Data under study →
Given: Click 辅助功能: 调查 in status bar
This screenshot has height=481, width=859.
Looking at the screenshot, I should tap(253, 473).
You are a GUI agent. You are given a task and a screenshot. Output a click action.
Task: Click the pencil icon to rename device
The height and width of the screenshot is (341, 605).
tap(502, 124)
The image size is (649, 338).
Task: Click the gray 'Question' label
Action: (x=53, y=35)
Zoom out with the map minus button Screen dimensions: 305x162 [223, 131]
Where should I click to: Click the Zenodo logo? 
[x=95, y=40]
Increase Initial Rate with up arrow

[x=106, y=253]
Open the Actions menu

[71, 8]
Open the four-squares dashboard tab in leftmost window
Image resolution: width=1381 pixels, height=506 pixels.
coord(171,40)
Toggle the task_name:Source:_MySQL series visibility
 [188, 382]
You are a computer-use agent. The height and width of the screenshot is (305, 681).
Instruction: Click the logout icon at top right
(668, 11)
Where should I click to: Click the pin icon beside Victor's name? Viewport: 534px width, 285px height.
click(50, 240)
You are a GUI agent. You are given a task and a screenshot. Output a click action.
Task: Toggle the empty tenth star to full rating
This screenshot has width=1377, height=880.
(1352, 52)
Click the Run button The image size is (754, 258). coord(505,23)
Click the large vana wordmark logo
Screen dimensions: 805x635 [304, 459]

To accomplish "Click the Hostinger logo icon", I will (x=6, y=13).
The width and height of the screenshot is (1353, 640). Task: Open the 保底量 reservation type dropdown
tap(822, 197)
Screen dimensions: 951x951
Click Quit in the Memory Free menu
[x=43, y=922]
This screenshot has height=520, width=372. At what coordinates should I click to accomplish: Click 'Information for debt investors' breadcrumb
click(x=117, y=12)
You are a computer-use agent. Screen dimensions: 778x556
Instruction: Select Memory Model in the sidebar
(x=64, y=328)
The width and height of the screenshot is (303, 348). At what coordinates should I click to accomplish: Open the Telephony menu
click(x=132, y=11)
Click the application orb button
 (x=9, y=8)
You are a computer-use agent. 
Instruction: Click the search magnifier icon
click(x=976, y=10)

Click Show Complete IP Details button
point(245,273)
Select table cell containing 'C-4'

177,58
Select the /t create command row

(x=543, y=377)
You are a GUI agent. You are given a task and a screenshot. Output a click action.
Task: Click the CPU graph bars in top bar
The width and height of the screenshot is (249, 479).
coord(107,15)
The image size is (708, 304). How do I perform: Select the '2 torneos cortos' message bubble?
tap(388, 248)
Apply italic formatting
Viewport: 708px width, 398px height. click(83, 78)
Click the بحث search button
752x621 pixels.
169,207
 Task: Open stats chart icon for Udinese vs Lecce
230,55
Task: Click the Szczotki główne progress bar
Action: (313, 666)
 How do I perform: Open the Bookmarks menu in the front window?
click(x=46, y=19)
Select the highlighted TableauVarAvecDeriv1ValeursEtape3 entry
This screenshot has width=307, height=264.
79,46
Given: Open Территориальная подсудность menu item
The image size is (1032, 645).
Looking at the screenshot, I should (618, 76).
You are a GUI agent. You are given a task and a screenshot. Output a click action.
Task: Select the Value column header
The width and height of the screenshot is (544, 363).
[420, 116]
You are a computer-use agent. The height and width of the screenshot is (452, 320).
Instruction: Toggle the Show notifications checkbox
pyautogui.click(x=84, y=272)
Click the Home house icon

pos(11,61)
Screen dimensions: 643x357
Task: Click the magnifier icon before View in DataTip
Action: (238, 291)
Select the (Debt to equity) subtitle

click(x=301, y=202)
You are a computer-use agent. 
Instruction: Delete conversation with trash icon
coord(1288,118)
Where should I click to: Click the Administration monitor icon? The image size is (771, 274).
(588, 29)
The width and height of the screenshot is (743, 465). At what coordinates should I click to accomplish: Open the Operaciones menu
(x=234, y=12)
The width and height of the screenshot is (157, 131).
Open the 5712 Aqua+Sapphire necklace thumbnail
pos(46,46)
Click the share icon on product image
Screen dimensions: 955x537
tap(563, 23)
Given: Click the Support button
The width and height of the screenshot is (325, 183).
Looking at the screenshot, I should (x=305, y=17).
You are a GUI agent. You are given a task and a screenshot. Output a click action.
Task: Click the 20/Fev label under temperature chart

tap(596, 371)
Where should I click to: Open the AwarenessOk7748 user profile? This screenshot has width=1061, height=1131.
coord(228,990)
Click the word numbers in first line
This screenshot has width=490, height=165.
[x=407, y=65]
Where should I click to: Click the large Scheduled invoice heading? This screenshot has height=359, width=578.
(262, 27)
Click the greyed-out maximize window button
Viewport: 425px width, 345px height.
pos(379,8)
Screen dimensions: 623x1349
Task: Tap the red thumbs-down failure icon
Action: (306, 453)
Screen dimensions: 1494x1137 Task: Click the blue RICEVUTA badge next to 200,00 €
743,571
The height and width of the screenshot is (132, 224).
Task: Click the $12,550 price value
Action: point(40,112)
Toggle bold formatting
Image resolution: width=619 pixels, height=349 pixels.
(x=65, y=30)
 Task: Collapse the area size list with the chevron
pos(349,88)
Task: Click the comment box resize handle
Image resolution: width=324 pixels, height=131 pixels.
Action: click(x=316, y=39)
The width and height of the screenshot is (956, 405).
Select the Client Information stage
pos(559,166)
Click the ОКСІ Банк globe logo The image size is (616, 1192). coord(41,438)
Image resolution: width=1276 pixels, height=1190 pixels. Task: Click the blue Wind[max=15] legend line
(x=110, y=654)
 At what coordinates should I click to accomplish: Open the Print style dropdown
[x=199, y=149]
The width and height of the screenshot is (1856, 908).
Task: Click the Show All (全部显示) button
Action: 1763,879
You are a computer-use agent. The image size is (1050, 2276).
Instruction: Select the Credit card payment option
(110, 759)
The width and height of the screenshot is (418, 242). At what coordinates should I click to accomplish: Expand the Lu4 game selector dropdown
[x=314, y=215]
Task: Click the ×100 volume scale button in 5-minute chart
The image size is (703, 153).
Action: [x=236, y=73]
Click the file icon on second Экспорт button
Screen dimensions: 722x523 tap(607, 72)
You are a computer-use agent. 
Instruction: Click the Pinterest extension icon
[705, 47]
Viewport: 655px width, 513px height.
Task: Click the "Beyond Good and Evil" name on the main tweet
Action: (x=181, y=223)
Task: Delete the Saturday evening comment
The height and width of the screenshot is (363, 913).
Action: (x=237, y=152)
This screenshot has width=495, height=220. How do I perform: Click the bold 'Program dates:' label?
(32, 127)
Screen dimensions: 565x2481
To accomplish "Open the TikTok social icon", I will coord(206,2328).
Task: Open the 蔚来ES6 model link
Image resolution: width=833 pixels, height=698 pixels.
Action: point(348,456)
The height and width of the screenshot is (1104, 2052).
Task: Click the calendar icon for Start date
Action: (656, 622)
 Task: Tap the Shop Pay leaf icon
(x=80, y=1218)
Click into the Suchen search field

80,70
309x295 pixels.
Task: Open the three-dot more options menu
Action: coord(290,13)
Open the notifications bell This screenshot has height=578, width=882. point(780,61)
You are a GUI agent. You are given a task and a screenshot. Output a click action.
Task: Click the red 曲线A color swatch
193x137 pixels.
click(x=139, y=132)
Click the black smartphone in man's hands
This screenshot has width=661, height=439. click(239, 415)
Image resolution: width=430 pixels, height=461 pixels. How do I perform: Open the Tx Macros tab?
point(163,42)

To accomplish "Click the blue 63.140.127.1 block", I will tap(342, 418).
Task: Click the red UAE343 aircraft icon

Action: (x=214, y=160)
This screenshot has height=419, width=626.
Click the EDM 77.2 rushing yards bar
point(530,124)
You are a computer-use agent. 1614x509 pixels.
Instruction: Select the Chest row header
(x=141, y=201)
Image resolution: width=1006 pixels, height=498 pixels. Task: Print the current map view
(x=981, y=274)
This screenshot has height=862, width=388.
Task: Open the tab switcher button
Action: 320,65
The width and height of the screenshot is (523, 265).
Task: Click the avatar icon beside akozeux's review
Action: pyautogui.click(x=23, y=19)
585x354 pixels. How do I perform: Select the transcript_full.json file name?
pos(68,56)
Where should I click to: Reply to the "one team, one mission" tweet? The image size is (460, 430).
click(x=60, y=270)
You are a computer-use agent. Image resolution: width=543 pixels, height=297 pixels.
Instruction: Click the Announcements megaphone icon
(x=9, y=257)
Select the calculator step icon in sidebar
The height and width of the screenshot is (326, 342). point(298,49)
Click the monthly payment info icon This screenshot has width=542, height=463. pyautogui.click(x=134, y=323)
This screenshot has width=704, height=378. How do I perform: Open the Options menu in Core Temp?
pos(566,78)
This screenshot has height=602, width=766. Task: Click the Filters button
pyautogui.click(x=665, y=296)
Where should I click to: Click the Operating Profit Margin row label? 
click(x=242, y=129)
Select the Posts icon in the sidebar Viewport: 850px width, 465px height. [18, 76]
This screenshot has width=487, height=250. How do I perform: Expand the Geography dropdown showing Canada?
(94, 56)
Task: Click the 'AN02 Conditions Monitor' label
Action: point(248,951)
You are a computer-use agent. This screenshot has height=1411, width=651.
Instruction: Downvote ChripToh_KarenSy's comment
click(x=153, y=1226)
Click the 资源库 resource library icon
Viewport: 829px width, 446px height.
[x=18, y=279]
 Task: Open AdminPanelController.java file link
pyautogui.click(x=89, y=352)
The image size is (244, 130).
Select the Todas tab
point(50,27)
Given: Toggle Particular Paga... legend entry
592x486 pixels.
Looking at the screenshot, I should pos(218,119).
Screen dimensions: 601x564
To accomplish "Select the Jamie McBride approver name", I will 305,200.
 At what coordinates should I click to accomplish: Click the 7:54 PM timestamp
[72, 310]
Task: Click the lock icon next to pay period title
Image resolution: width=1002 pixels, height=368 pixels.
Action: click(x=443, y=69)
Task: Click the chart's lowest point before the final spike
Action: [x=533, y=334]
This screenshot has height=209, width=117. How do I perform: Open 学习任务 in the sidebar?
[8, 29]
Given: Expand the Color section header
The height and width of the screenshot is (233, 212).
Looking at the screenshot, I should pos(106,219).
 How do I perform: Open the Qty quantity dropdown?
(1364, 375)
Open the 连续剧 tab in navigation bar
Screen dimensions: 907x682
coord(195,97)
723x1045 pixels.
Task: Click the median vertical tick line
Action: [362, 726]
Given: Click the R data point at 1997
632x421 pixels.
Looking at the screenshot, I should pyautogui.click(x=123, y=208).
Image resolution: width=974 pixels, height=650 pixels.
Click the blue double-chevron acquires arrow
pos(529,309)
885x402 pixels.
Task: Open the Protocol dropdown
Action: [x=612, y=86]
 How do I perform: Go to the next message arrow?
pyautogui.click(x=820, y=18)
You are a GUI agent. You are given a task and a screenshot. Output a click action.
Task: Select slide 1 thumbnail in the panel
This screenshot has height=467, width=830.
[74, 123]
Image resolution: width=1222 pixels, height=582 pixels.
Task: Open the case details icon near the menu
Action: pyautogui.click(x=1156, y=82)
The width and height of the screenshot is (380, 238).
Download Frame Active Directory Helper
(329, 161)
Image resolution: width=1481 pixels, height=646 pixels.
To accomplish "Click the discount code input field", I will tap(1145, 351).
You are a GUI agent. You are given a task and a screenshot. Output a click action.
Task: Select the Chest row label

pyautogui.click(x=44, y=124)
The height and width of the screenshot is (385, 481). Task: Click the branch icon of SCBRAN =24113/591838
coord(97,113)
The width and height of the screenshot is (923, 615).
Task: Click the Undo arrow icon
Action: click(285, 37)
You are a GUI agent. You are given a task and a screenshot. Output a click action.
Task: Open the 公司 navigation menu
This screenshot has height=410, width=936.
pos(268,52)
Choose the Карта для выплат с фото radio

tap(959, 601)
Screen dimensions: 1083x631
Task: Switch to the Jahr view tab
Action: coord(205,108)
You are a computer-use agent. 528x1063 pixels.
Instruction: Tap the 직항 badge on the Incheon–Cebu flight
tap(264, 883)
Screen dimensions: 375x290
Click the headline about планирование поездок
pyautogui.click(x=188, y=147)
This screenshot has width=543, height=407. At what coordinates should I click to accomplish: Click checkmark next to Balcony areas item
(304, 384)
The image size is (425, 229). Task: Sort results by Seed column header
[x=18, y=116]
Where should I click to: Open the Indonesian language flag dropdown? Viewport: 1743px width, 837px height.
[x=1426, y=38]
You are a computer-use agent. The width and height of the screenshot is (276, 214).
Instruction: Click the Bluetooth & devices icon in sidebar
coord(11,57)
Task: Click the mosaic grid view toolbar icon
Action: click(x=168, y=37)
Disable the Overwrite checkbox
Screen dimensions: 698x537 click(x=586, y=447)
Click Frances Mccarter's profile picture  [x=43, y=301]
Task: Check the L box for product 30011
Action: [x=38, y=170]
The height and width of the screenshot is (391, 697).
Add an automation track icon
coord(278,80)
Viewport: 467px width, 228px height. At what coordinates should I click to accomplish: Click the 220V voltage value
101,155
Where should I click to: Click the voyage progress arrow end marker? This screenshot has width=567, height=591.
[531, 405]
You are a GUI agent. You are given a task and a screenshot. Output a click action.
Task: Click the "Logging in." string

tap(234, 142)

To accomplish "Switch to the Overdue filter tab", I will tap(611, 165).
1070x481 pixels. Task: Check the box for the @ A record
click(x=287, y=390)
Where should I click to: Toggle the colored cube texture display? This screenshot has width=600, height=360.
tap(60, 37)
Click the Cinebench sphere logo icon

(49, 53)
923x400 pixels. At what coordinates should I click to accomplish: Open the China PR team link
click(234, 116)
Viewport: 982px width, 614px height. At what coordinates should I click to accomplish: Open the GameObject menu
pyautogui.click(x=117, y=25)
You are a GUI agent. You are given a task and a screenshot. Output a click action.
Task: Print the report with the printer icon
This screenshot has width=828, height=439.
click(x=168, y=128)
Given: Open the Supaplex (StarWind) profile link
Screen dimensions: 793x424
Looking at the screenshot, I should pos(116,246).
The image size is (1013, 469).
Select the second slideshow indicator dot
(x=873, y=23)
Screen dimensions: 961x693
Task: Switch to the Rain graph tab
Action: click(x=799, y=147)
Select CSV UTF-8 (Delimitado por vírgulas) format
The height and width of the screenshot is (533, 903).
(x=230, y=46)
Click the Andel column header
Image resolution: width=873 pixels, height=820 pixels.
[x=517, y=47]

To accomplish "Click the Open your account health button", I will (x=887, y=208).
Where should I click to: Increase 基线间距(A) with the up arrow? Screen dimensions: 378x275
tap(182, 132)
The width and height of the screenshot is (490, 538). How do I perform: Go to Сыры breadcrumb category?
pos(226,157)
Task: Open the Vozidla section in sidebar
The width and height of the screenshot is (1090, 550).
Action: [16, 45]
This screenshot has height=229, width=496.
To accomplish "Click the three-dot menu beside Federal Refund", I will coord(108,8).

Your objective → Your reply should be the lines from the one that contains "The width and height of the screenshot is (1090, 550)." through the end of the listing above, repeated exactly.

Response →
The width and height of the screenshot is (1090, 550).
Action: [16, 45]
This screenshot has height=229, width=496.
To accomplish "Click the three-dot menu beside Federal Refund", I will coord(108,8).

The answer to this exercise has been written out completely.